The migration of Allen Cochran’s sheep between his pastures through the roads of Lincoln is something not typically seen these days in Loudoun County, but it harkens back to the original agricultural purpose of the area. Chapelle Hill Road, Lincoln Road and Sands Road—Cochran’s typical path—are part of a 265-mile network of dirt roads throughout western Loudoun County that have remained mostly untouched since the late 1700s.
“The roads were designed to help get the product from the mill to the market and to the consumer,” says Doug Graham, a semi-retired photojournalist who has lived in the area since 1985, when the roads totaled more than 500 miles. “It was the birth of Virginia’s rural economy, which, as you know, is the birth of this country’s economy.”
Graham’s love for these roads has led him to try and preserve them. So, along with Loudoun Now’s Danielle Nadler and a group of historians and preservationists, he created America’s Routes, a website launched in November 2018 to educate people on why these roads should be kept as they are so, as Graham puts it, it’s not “Arlington all the way to the mountain.”

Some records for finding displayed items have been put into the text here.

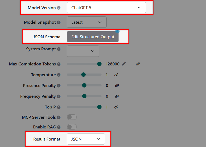Viewport: 206px width, 147px height.
Task: Turn on the Enable RAG switch
Action: pyautogui.click(x=72, y=127)
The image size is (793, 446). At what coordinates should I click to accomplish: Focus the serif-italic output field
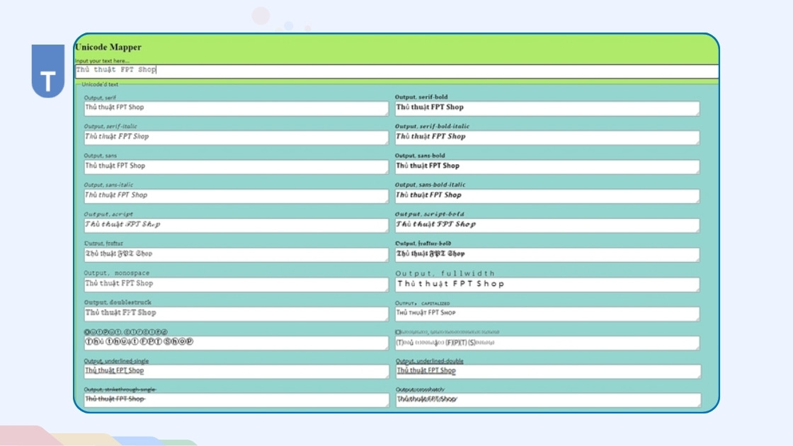(x=236, y=137)
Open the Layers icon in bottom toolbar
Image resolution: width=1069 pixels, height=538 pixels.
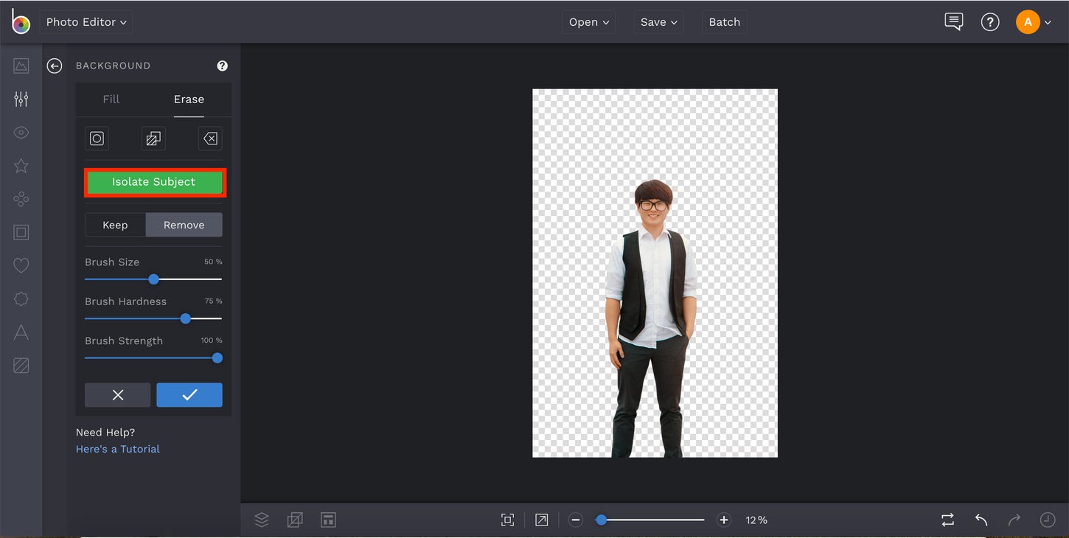coord(262,520)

Stories like Cochran’s are, right now, the visible part of the project, photographed by Graham and written by Nadler. But the group is currently seeking fundraising so they can tell more stories for a book, craft educational curriculums and add the entire network of roads to the historic register.
“I actually think we might be able to save them,” says Graham. “And out of all the work I did in journalism that I’m so proud of … I think this is going to be the most important work I’ve ever done.”